● **Exercise aim**: What is needed here is an exact copy of every entry.

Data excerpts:
>>>

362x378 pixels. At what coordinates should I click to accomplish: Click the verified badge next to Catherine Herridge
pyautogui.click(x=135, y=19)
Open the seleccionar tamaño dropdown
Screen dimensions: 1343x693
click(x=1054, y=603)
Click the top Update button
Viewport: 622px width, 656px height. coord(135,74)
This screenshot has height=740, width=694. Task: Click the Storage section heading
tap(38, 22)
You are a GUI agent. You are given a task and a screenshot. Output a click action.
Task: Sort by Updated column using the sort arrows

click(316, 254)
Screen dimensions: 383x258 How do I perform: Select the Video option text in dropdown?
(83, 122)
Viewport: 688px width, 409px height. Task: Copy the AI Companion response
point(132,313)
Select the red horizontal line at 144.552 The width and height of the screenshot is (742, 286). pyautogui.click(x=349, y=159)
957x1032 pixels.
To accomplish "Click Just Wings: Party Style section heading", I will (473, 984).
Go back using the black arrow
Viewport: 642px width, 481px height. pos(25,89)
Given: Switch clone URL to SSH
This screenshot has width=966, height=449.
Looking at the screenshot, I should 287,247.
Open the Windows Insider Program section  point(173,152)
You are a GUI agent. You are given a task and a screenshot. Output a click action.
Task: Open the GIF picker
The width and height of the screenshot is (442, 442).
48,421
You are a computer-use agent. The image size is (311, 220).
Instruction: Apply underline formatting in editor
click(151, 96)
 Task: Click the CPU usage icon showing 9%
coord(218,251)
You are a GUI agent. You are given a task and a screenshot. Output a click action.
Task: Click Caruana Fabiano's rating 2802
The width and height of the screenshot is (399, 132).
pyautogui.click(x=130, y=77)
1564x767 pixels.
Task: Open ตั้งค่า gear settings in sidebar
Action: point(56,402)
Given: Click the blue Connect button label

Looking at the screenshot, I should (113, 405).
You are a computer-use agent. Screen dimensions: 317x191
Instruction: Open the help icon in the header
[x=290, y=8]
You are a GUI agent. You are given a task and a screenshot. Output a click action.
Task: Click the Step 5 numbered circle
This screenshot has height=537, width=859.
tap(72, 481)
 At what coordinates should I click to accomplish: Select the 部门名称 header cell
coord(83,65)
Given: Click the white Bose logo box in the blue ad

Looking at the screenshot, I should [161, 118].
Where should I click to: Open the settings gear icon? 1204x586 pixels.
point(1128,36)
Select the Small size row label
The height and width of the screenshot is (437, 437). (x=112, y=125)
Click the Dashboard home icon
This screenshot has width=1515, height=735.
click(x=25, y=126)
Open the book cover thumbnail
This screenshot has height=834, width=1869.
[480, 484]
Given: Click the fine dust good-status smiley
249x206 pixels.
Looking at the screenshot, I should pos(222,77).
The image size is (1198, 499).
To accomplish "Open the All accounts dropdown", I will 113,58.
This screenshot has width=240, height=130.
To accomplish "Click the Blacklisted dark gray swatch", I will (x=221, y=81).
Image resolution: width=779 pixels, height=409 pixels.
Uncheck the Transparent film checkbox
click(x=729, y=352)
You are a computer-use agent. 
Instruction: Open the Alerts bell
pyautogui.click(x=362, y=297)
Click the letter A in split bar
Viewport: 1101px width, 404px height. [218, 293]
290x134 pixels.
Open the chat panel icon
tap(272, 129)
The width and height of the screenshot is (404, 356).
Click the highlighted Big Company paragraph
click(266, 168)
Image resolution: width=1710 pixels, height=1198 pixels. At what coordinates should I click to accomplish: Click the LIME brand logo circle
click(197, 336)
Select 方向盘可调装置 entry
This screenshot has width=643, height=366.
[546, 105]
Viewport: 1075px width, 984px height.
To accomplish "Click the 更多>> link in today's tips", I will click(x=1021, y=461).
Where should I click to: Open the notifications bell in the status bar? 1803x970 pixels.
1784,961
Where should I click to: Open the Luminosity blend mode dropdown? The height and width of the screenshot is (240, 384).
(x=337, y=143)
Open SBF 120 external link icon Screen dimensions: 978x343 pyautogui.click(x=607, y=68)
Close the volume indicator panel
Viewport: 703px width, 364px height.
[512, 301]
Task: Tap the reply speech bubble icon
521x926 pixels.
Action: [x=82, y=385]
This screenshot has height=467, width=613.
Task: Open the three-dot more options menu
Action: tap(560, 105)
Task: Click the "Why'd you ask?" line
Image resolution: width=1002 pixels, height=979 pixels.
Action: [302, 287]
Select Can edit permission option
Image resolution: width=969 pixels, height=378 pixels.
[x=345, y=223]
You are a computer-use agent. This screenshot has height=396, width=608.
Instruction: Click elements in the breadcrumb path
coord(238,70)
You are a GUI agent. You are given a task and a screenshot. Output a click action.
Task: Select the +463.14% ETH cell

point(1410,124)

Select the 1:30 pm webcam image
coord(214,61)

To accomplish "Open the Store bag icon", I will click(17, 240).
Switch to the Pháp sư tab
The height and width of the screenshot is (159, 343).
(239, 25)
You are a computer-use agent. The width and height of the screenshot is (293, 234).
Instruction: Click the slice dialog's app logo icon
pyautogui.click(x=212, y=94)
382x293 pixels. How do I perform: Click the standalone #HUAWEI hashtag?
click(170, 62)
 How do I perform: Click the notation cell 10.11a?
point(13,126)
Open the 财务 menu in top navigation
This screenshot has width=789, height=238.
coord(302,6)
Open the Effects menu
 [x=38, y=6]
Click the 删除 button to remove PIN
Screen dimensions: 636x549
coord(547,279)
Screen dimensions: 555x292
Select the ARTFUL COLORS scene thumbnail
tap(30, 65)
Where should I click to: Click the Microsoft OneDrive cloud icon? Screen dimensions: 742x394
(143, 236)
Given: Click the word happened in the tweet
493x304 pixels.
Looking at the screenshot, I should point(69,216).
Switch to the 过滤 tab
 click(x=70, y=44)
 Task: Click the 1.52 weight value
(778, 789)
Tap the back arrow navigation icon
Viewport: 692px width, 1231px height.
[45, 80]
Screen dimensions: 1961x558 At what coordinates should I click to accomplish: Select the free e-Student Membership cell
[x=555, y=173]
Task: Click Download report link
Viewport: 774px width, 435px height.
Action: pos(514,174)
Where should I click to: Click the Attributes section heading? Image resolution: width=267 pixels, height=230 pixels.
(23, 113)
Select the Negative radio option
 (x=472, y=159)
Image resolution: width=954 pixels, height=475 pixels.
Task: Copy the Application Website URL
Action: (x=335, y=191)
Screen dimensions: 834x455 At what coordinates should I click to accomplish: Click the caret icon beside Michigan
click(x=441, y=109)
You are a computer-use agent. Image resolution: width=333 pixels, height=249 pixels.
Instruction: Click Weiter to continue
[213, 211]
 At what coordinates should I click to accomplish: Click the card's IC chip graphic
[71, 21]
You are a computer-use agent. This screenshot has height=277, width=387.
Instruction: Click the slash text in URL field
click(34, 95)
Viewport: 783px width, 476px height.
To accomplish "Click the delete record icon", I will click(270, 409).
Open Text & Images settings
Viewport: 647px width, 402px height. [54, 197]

<<<

● **Result for this exercise**:
362x378 pixels. At what coordinates should I click to accomplish: Click the verified badge next to Catherine Herridge
pyautogui.click(x=135, y=19)
Open the seleccionar tamaño dropdown
Screen dimensions: 1343x693
click(x=1054, y=603)
Click the top Update button
Viewport: 622px width, 656px height. coord(135,74)
This screenshot has height=740, width=694. Task: Click the Storage section heading
tap(38, 22)
You are a GUI agent. You are given a task and a screenshot. Output a click action.
Task: Sort by Updated column using the sort arrows

click(316, 254)
Screen dimensions: 383x258 How do I perform: Select the Video option text in dropdown?
(83, 122)
Viewport: 688px width, 409px height. Task: Copy the AI Companion response
point(132,313)
Select the red horizontal line at 144.552 The width and height of the screenshot is (742, 286). pyautogui.click(x=349, y=159)
957x1032 pixels.
To accomplish "Click Just Wings: Party Style section heading", I will (473, 984).
Go back using the black arrow
Viewport: 642px width, 481px height. pos(25,89)
Given: Switch clone URL to SSH
This screenshot has width=966, height=449.
Looking at the screenshot, I should 287,247.
Open the Windows Insider Program section  point(173,152)
You are a GUI agent. You are given a task and a screenshot. Output a click action.
Task: Open the GIF picker
The width and height of the screenshot is (442, 442).
48,421
You are a computer-use agent. The image size is (311, 220).
Instruction: Apply underline formatting in editor
click(151, 96)
 Task: Click the CPU usage icon showing 9%
coord(218,251)
You are a GUI agent. You are given a task and a screenshot. Output a click action.
Task: Click Caruana Fabiano's rating 2802
The width and height of the screenshot is (399, 132).
pyautogui.click(x=130, y=77)
1564x767 pixels.
Task: Open ตั้งค่า gear settings in sidebar
Action: point(56,402)
Given: Click the blue Connect button label

Looking at the screenshot, I should (113, 405).
You are a computer-use agent. Screen dimensions: 317x191
Instruction: Open the help icon in the header
[x=290, y=8]
You are a GUI agent. You are given a task and a screenshot. Output a click action.
Task: Click the Step 5 numbered circle
This screenshot has height=537, width=859.
tap(72, 481)
 At what coordinates should I click to accomplish: Select the 部门名称 header cell
coord(83,65)
Given: Click the white Bose logo box in the blue ad

Looking at the screenshot, I should [161, 118].
Where should I click to: Open the settings gear icon? 1204x586 pixels.
point(1128,36)
Select the Small size row label
The height and width of the screenshot is (437, 437). (x=112, y=125)
Click the Dashboard home icon
This screenshot has width=1515, height=735.
click(x=25, y=126)
Open the book cover thumbnail
This screenshot has height=834, width=1869.
[480, 484]
Given: Click the fine dust good-status smiley
249x206 pixels.
Looking at the screenshot, I should pos(222,77).
The image size is (1198, 499).
To accomplish "Open the All accounts dropdown", I will 113,58.
This screenshot has width=240, height=130.
To accomplish "Click the Blacklisted dark gray swatch", I will (x=221, y=81).
Image resolution: width=779 pixels, height=409 pixels.
Uncheck the Transparent film checkbox
click(x=729, y=352)
You are a computer-use agent. 
Instruction: Open the Alerts bell
pyautogui.click(x=362, y=297)
Click the letter A in split bar
Viewport: 1101px width, 404px height. [218, 293]
290x134 pixels.
Open the chat panel icon
tap(272, 129)
The width and height of the screenshot is (404, 356).
Click the highlighted Big Company paragraph
click(266, 168)
Image resolution: width=1710 pixels, height=1198 pixels. At what coordinates should I click to accomplish: Click the LIME brand logo circle
click(197, 336)
Select 方向盘可调装置 entry
This screenshot has width=643, height=366.
[546, 105]
Viewport: 1075px width, 984px height.
To accomplish "Click the 更多>> link in today's tips", I will click(x=1021, y=461).
Where should I click to: Open the notifications bell in the status bar? 1803x970 pixels.
1784,961
Where should I click to: Open the Luminosity blend mode dropdown? The height and width of the screenshot is (240, 384).
(x=337, y=143)
Open SBF 120 external link icon Screen dimensions: 978x343 pyautogui.click(x=607, y=68)
Close the volume indicator panel
Viewport: 703px width, 364px height.
[512, 301]
Task: Tap the reply speech bubble icon
521x926 pixels.
Action: [x=82, y=385]
This screenshot has height=467, width=613.
Task: Open the three-dot more options menu
Action: tap(560, 105)
Task: Click the "Why'd you ask?" line
Image resolution: width=1002 pixels, height=979 pixels.
Action: [302, 287]
Select Can edit permission option
Image resolution: width=969 pixels, height=378 pixels.
[x=345, y=223]
You are a computer-use agent. This screenshot has height=396, width=608.
Instruction: Click elements in the breadcrumb path
coord(238,70)
You are a GUI agent. You are given a task and a screenshot. Output a click action.
Task: Select the +463.14% ETH cell

point(1410,124)

Select the 1:30 pm webcam image
coord(214,61)

To accomplish "Open the Store bag icon", I will click(17, 240).
Switch to the Pháp sư tab
The height and width of the screenshot is (159, 343).
(239, 25)
You are a computer-use agent. The width and height of the screenshot is (293, 234).
Instruction: Click the slice dialog's app logo icon
pyautogui.click(x=212, y=94)
382x293 pixels. How do I perform: Click the standalone #HUAWEI hashtag?
click(170, 62)
 How do I perform: Click the notation cell 10.11a?
point(13,126)
Open the 财务 menu in top navigation
This screenshot has width=789, height=238.
coord(302,6)
Open the Effects menu
 [x=38, y=6]
Click the 删除 button to remove PIN
Screen dimensions: 636x549
coord(547,279)
Screen dimensions: 555x292
Select the ARTFUL COLORS scene thumbnail
tap(30, 65)
Where should I click to: Click the Microsoft OneDrive cloud icon? Screen dimensions: 742x394
(143, 236)
Given: Click the word happened in the tweet
493x304 pixels.
Looking at the screenshot, I should point(69,216).
Switch to the 过滤 tab
 click(x=70, y=44)
 Task: Click the 1.52 weight value
(778, 789)
Tap the back arrow navigation icon
Viewport: 692px width, 1231px height.
[45, 80]
Screen dimensions: 1961x558 At what coordinates should I click to accomplish: Select the free e-Student Membership cell
[x=555, y=173]
Task: Click Download report link
Viewport: 774px width, 435px height.
Action: pos(514,174)
Where should I click to: Click the Attributes section heading? Image resolution: width=267 pixels, height=230 pixels.
(23, 113)
Select the Negative radio option
 (x=472, y=159)
Image resolution: width=954 pixels, height=475 pixels.
Task: Copy the Application Website URL
Action: (x=335, y=191)
Screen dimensions: 834x455 At what coordinates should I click to accomplish: Click the caret icon beside Michigan
click(x=441, y=109)
You are a computer-use agent. Image resolution: width=333 pixels, height=249 pixels.
Instruction: Click Weiter to continue
[213, 211]
 At what coordinates should I click to accomplish: Click the card's IC chip graphic
[71, 21]
You are a computer-use agent. This screenshot has height=277, width=387.
Instruction: Click the slash text in URL field
click(34, 95)
Viewport: 783px width, 476px height.
To accomplish "Click the delete record icon", I will click(270, 409).
Open Text & Images settings
Viewport: 647px width, 402px height. [54, 197]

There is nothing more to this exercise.